Exercise guide
Ring Rear Delt Row
- Intermediate
- Compound
- Rep-based
- Back
- Shoulders
- Upper arms
- Waist
This compound movement targets the rear deltoids and upper back musculature by utilizing a wide-elbow pulling pattern to maximize posterior shoulder engagement. It improves posture and shoulder stability while allowing for easy resistance adjustment via body angle.
Reviewed by the Crucible team · Updated June 2026
Muscles worked
Equipment
Setup
- Adjust the rings to approximately waist height and stand facing the anchor point.
- Grasp the rings with a pronated (overhand) grip, palms facing the floor.
- Lean back until your arms are fully extended, walking your feet forward to achieve the desired level of resistance.

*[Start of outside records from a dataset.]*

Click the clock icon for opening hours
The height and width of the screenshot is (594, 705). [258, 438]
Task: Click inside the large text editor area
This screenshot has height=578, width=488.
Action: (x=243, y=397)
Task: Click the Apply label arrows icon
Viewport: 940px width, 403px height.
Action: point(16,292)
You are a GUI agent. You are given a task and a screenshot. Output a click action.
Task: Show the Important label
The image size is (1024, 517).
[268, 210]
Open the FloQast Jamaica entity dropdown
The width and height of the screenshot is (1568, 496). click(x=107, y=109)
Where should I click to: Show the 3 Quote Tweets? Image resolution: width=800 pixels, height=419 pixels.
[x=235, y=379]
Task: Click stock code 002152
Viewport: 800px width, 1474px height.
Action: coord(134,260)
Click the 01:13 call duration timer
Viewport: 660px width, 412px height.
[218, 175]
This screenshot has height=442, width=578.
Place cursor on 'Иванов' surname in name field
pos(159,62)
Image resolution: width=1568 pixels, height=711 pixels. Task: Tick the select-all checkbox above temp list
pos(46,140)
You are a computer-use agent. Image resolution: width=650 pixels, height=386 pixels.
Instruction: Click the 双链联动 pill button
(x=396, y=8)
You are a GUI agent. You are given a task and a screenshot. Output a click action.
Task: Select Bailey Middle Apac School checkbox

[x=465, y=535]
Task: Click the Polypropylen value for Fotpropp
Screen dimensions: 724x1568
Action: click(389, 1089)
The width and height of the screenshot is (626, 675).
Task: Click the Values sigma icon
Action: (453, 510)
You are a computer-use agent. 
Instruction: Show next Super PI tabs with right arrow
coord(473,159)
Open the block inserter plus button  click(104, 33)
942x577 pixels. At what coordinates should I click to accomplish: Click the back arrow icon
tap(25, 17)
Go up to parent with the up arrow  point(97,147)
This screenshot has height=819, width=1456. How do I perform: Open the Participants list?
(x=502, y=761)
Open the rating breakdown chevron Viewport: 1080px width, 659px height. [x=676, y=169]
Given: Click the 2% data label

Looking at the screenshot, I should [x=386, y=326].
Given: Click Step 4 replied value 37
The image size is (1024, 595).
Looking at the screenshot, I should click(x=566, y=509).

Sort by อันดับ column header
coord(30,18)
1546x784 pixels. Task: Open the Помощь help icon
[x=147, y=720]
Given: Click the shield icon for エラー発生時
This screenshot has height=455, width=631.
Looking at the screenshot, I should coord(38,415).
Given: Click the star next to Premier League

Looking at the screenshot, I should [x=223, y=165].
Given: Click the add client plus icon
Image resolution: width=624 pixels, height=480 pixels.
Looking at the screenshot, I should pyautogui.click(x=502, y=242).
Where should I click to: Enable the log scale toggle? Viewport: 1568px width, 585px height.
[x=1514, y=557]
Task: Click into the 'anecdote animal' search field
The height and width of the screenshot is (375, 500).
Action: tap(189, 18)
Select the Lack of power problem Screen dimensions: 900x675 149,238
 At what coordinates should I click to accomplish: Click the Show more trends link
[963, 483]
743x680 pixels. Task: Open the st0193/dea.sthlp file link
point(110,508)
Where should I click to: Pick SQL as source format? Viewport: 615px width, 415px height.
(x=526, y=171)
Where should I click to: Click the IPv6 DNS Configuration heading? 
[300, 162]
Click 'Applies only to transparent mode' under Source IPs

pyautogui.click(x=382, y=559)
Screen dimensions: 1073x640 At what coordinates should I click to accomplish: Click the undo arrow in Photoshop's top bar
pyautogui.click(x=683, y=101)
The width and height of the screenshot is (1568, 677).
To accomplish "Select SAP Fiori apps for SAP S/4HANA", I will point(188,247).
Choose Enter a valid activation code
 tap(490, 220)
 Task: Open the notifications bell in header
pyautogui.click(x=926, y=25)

- Maintain a straight line from your head to your heels, engaging your core and glutes.
How to do it
- Exhale as you pull your chest toward the rings, flaring your elbows out to the sides at roughly 90 degrees from your torso.
- Continue the pull until your hands are in line with your shoulders, focusing on squeezing your shoulder blades together.
- Inhale as you slowly lower your body back to the starting position with a controlled 2-3 second eccentric phase.
- Maintain a neutral spine and avoid leading the movement with your hips or chin.
Form checklist
- Keep elbows high and wide, aligned with the shoulders.
- Maintain a rigid plank position throughout the entire set without sagging hips.
- Avoid shrugging your shoulders toward your ears; keep the scapulae depressed.
- Ensure the wrists remain neutral and do not curl inward during the pull.
Pro tips
- Focus on pulling with your elbows rather than your hands to better isolate the rear deltoids.
- Hold the peak contraction for one second to maximize tension in the posterior shoulder and upper traps.
- Imagine trying to pull the rings apart as you reach the top of the movement.
Make it harder
- Walk your feet further forward to create a more horizontal body angle relative to the floor.
- Elevate your feet on a box or bench to increase the percentage of body weight being lifted.
Frequently asked
- What muscles does the ring rear delt row work?
- The ring rear delt row primarily targets the deltoids and lats, and also works the erector spinae, obliques, rhomboids, and serratus anterior as secondary muscles.
- What equipment do you need for the ring rear delt row?
- The ring rear delt row uses suspension trainer.
- Is the ring rear delt row good for beginners?
- The ring rear delt row is rated intermediate. Build a base with simpler variations first, then progress to it with light load and strict form.